Among the participants, who are all between 18–45, about 66% have health insurance coverage while 33.3% do not. Among those who have, 100% secured their health coverage through their workplace contract. Majority of the participants (88.9%) confirmed that they are aware of health insurance schemes and have been engaged by certain brands and 11.1% claim otherwise.
Among those who do not have health insurance, 37% confirmed that they are interested in getting one, 50% say maybe while 12.5% explained that they are not interested in accessing health insurance.
A previous study published in The Lancet, a medical journal, noted that more than 90% of Nigerians population are uninsured, despite the NHIS that was established in 2006. Less than 5% of Nigerians in the formal sector are covered by the NHIS. Only 3% of people in the informal sector are covered by voluntary private health insurance while uninsured patients are at the mercy of a non-performing health system. More than 170 million Nigerians are still paying out-of-pocket to access medical services, forcing households and individuals to incur catastrophic health expenditure.
“Apart from the evidence of maladministration and bureaucratic incompetence affecting the NHIS, the scheme has been largely dominated by federal employees so far,” said an expert. “The demand is also low because so many Nigerians are not aware of the scheme, and people who are worried about getting stuck with the drama that comes with everything involving the government. Experts have called for the government to make healthcare coverage mandatory in the country, but HMOs, hospitals, and other stakeholders have to execute the task of engaging those who are uninformed, especially those with limited education, live below the poverty line and occupy many rural communities”.

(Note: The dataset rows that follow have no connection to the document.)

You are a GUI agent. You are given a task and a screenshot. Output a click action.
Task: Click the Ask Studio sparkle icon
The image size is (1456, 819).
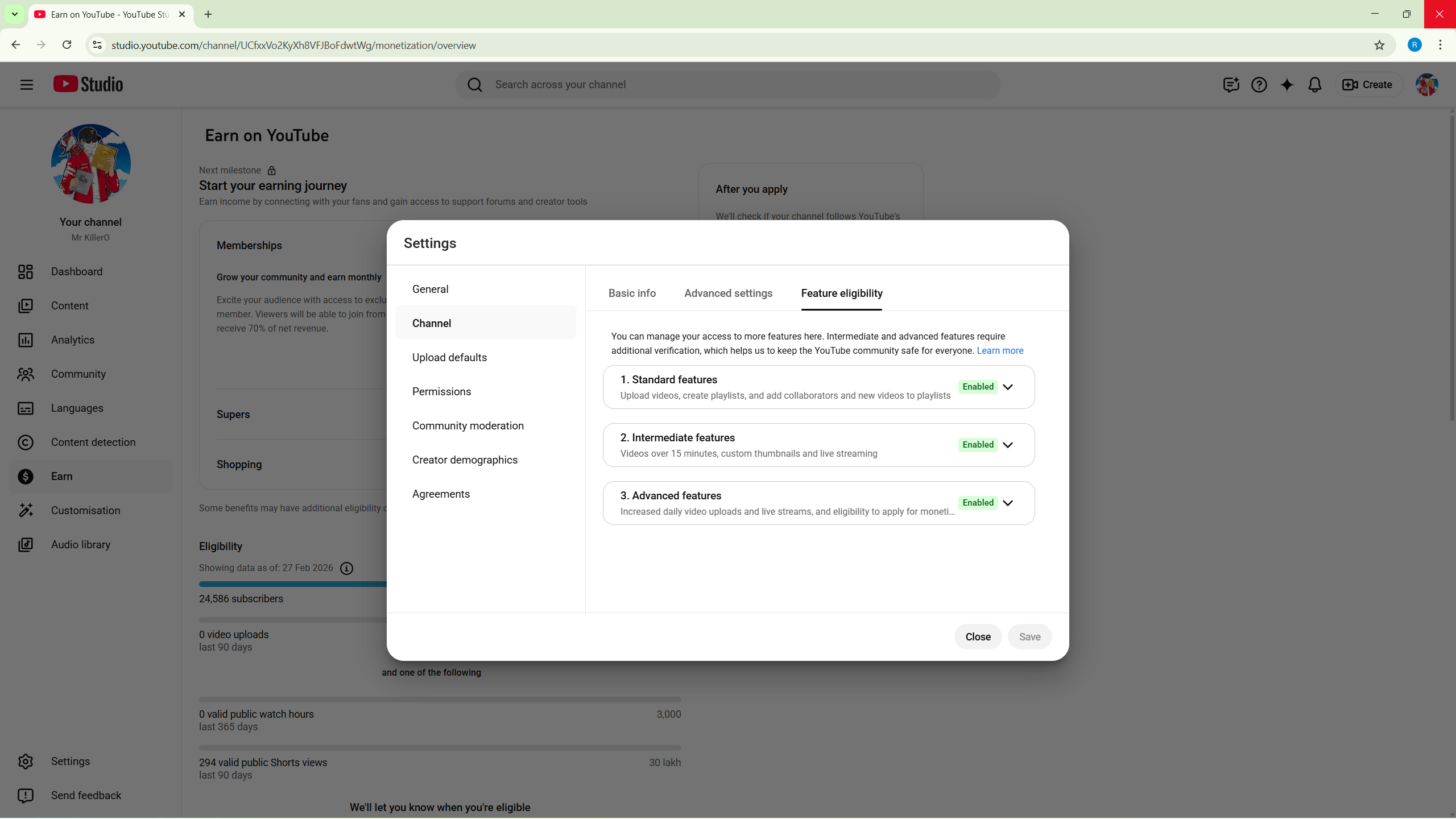point(1287,85)
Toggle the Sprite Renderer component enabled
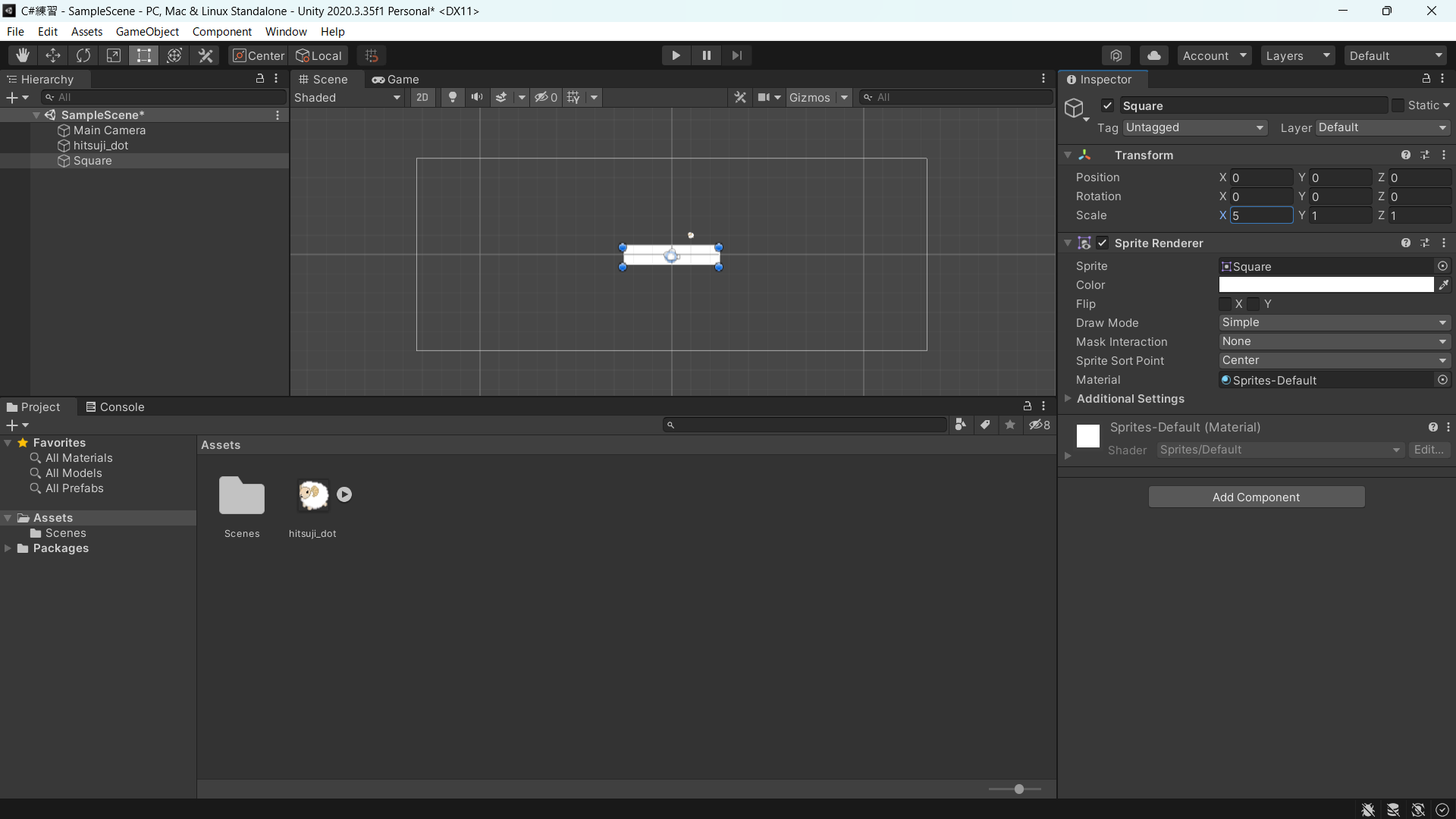The height and width of the screenshot is (819, 1456). coord(1104,243)
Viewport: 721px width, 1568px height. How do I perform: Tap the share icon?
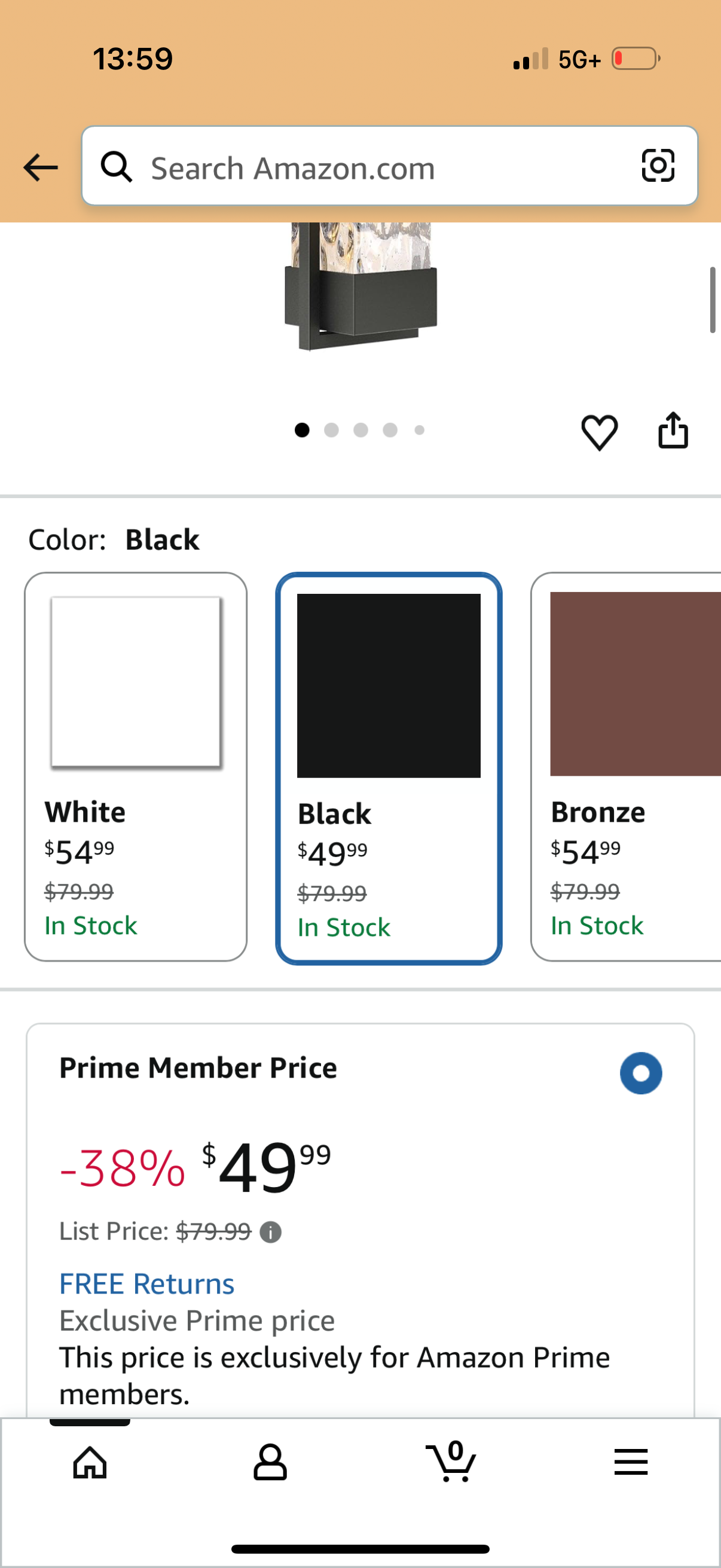coord(673,431)
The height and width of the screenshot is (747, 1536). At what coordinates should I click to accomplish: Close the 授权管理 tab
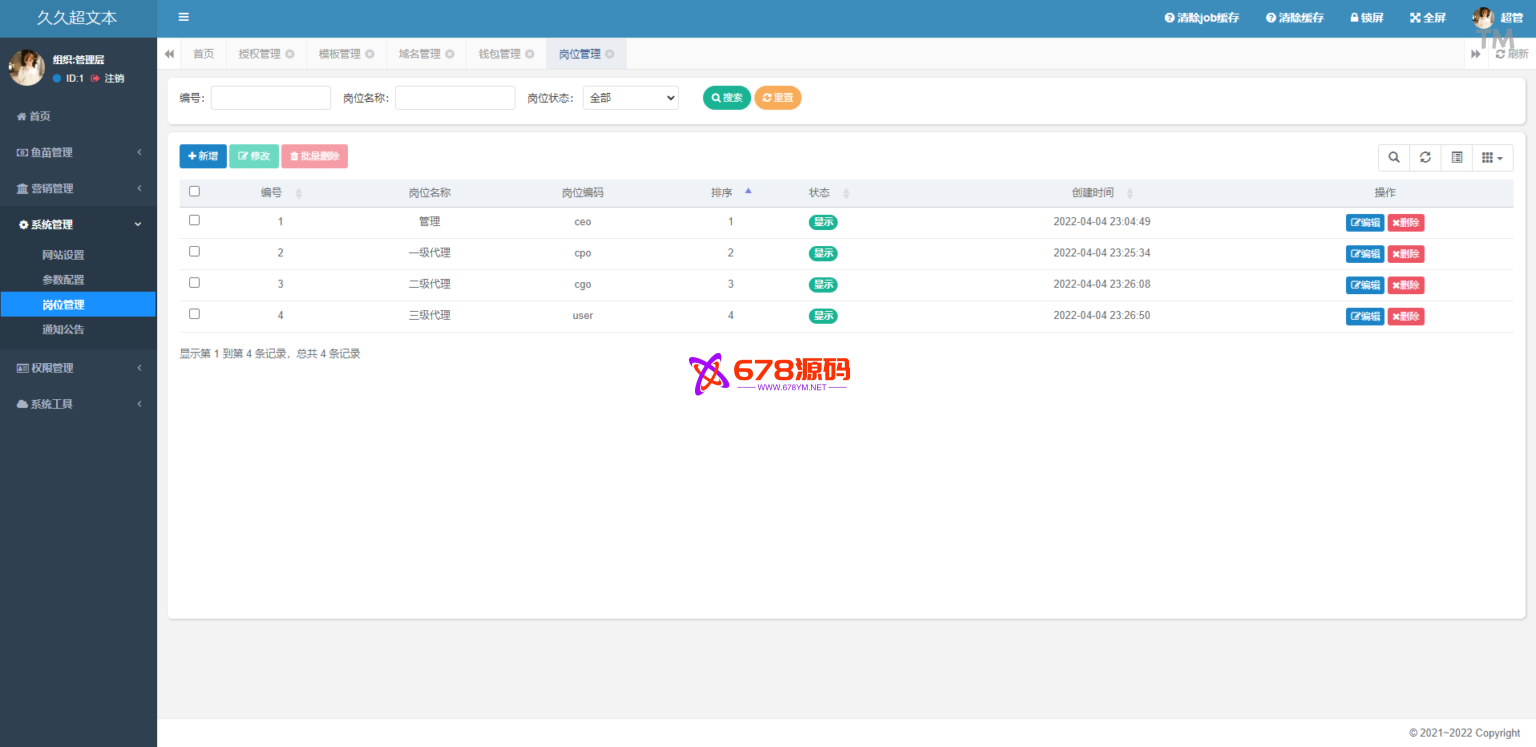point(290,54)

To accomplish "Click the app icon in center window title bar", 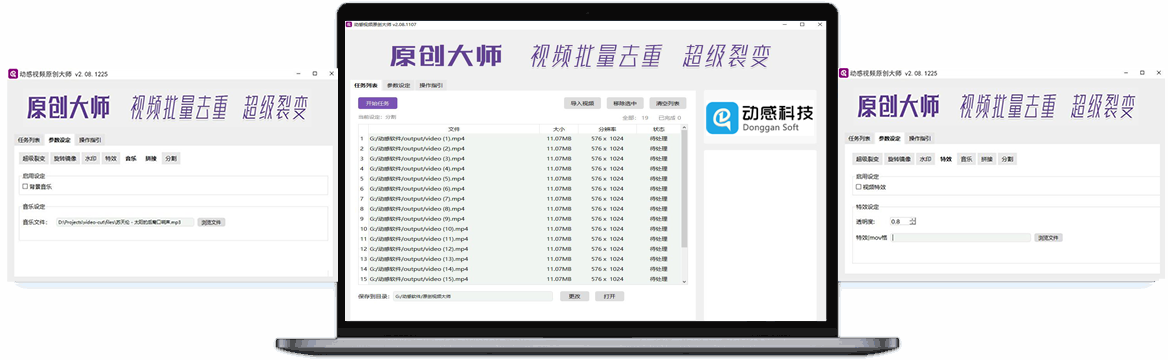I will [x=348, y=25].
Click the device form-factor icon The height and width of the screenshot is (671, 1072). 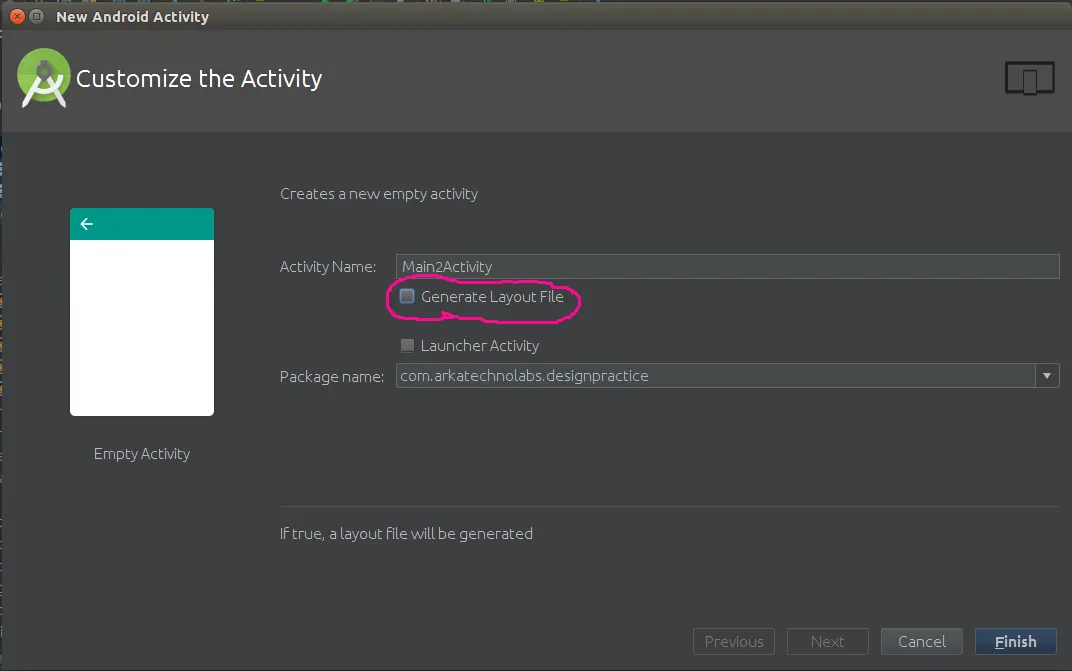(1030, 78)
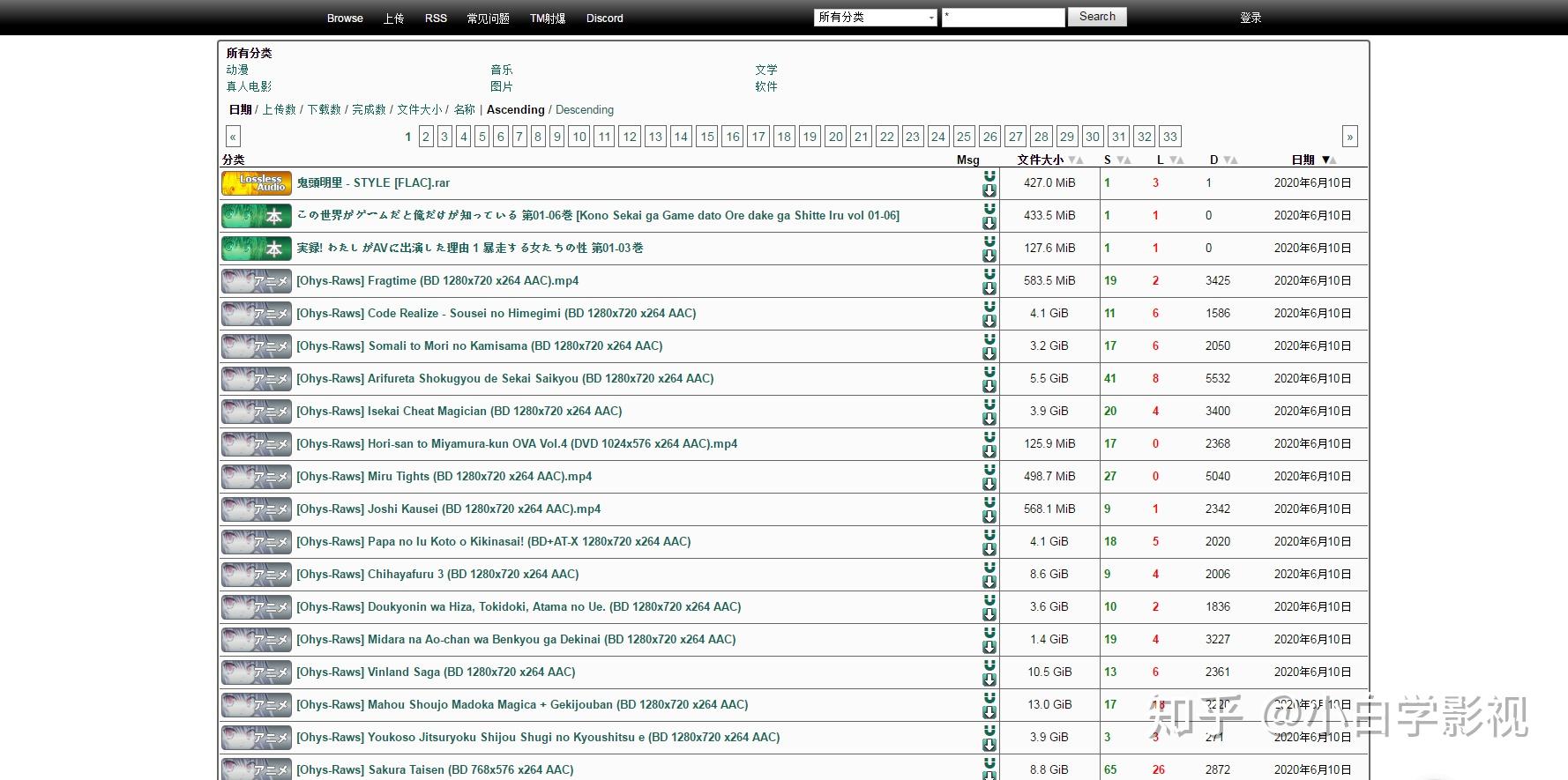Download the Vinland Saga torrent file
Image resolution: width=1568 pixels, height=780 pixels.
pyautogui.click(x=989, y=680)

Interestingly, a different NOIPoll already ascertained the willingness of Nigerians who pay out-of-pocket to pay premium monthly or annually in order to access healthcare services, especially during emergencies. During the course of the poll, it explained that some respondents made on the spot inquiries on how to enroll on a health insurance scheme. These clearly demonstrate the critical need for sensitization and awareness campaigns to mobilize the citizenry on the need and benefits of health insurance.
The prevalence of religious and spiritual health centers, which are different from missionary hospitals, has also affected healthcare delivery. With the government hospitals losing their appeal due to negligence, the patronage of this form of healthcare cuts across all spectrums of socioeconomic status. These health providers may constitute a tiny minority, their influence is increasing, nevertheless, and they are attracting people from all cadres of the social strata. In addition, 13% of Nigerians also prefer to self-medicate, sometimes ignoring the seriousness of certain ailment until it is too late.
Universal health coverage, which entails providing effective access — including financial risk protection — to at least essential healthcare, is key to achieving the world’s Sustainable Development Goals (SDGs). Spurred by these goals, momentum towards Universal Healthcare is improving and growing.